Tel est le thème le plus généralement admis sur le chevalier d’Éon ; mais il paraît bien inconcevable. Comment s’expliquer en effet qu’un roi, pour arrêter les suites d’une querelle, ne trouve pas de moyen plus simple que de changer un des adversaires en femme, et qu’un officier de quarante-sept ans préfère renoncer à toute carrière virile et porter des jupes pendant tout le reste de sa vie plutôt que de s’engager tout simplement à refuser, par ordre du roi, une provocation, ou plutôt que de rester dans la disgrâce et l’exil en gardant sa liberté et son sexe ? Comment s’expliquer enfin, si le chevalier d’Éon n’est que la victime résignée des volontés de Louis XV, adoptées par Louis XVI, que lorsque ces deux rois sont morts, lorsque la monarchie française elle-même n’existe plus, lorsque d’Éon, retiré à Londres, n’a plus aucun intérêt d’argent et de situation à subir le travestissement imposé, comment s’expliquer qu’il persiste à le conserver jusqu’à sa mort ?

Tout cela est fort singulier et peu compréhensible. Un nouveau thème s’est produit, il y a une vingtaine d’années, sur le chevalier d’Éon. Cette donnée est très hardie, nous éprouvons même quelque embarras à la reproduire ; cependant, comme elle est développée dans un ouvrage en deux volumes, qu’on nous déclare emprunté à des documens authentiques[12], il faut bien en dire un mot. L’auteur de cet ouvrage affirme que, si le fameux chevalier d’Éon a consenti à passer pour une femme, ce n’est pas dans l’intérêt de la maison de Guerchy, mais pour sauver l’honneur de la reine d’Angleterre, Sophie-Charlotte, femme de George III. Il raconte que, d’Éon ayant été surpris avec la reine par le roi, un médecin ami de la reine et de d’Éon aurait déclaré au roi que d’Éon était une femme. George III s’en serait informé auprès de Louis XV, qui, dans l’intérêt de la tranquillité de son royal confrère, se serait empressé d’assurer qu’en effet d’Éon était une femme. À partir de ce jour, d’Éon aurait été condamné à changer de sexe, avec cette consolation d’avoir donné un roi à l’Angleterre, car l’auteur du livre en question n’hésite pas à nous dire qu’il est persuadé que cette prétendue femme était le père de George IV.

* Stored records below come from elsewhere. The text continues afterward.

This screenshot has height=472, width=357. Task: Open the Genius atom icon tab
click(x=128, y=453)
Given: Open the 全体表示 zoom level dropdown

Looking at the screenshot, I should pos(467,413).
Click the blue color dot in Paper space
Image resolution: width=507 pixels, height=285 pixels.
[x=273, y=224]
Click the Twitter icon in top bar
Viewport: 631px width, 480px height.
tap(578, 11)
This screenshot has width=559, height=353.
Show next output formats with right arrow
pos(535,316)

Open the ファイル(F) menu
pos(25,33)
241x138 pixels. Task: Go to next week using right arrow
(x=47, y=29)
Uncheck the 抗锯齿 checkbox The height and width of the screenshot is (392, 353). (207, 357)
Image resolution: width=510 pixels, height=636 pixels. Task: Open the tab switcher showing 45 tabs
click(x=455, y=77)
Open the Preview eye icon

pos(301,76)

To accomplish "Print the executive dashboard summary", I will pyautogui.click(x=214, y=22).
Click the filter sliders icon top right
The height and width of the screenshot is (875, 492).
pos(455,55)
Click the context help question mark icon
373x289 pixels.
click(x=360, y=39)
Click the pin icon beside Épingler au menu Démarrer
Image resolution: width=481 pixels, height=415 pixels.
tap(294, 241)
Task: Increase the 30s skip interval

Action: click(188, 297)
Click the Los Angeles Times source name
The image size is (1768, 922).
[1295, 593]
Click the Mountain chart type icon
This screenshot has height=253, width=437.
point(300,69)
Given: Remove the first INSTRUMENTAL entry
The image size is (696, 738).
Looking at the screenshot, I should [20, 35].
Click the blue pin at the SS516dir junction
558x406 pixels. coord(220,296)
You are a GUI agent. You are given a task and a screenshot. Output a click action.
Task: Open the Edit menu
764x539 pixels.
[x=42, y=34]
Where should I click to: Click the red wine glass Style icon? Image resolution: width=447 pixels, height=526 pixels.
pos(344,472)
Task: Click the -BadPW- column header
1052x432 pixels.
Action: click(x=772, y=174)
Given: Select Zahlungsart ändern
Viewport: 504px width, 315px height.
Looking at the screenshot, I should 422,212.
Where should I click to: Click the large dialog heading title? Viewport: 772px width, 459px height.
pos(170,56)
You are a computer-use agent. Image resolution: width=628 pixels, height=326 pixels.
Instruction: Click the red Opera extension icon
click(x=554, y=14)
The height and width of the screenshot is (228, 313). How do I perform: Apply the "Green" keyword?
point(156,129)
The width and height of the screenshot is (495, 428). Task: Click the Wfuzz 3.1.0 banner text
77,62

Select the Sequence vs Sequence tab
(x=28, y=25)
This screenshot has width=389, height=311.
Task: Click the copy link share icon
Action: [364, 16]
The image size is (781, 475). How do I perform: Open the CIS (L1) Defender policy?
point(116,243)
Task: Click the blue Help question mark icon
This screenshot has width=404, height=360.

Cette révélation au sujet d’une reine, qui, si nous ne nous trompons, a toujours passé jusqu’ici pour une très honnête femme, cette révélation aurait besoin, pour être admise, d’être appuyée sur des preuves concluantes que nous cherchons en vain dans l’ouvrage intitulé : Mémoires du chevalier d’Éon. Sauf une lettre du duc d’Aiguillon au chevalier qui, si elle est authentique, pourrait, quoiqu’elle ne désigne pas positivement la reine Sophie-Charlotte, prêter quelque force à l’hypothèse de l’auteur, tout se réduit dans ce livre, au moins quant à la question principale, à des assertions très hasardées, à des inductions arbitraires accompagnées de récits peu vraisemblables et de dialogues de fantaisie qui donnent à cet ouvrage les apparences d’un roman, et lui enlèvent presque toute autorité[13].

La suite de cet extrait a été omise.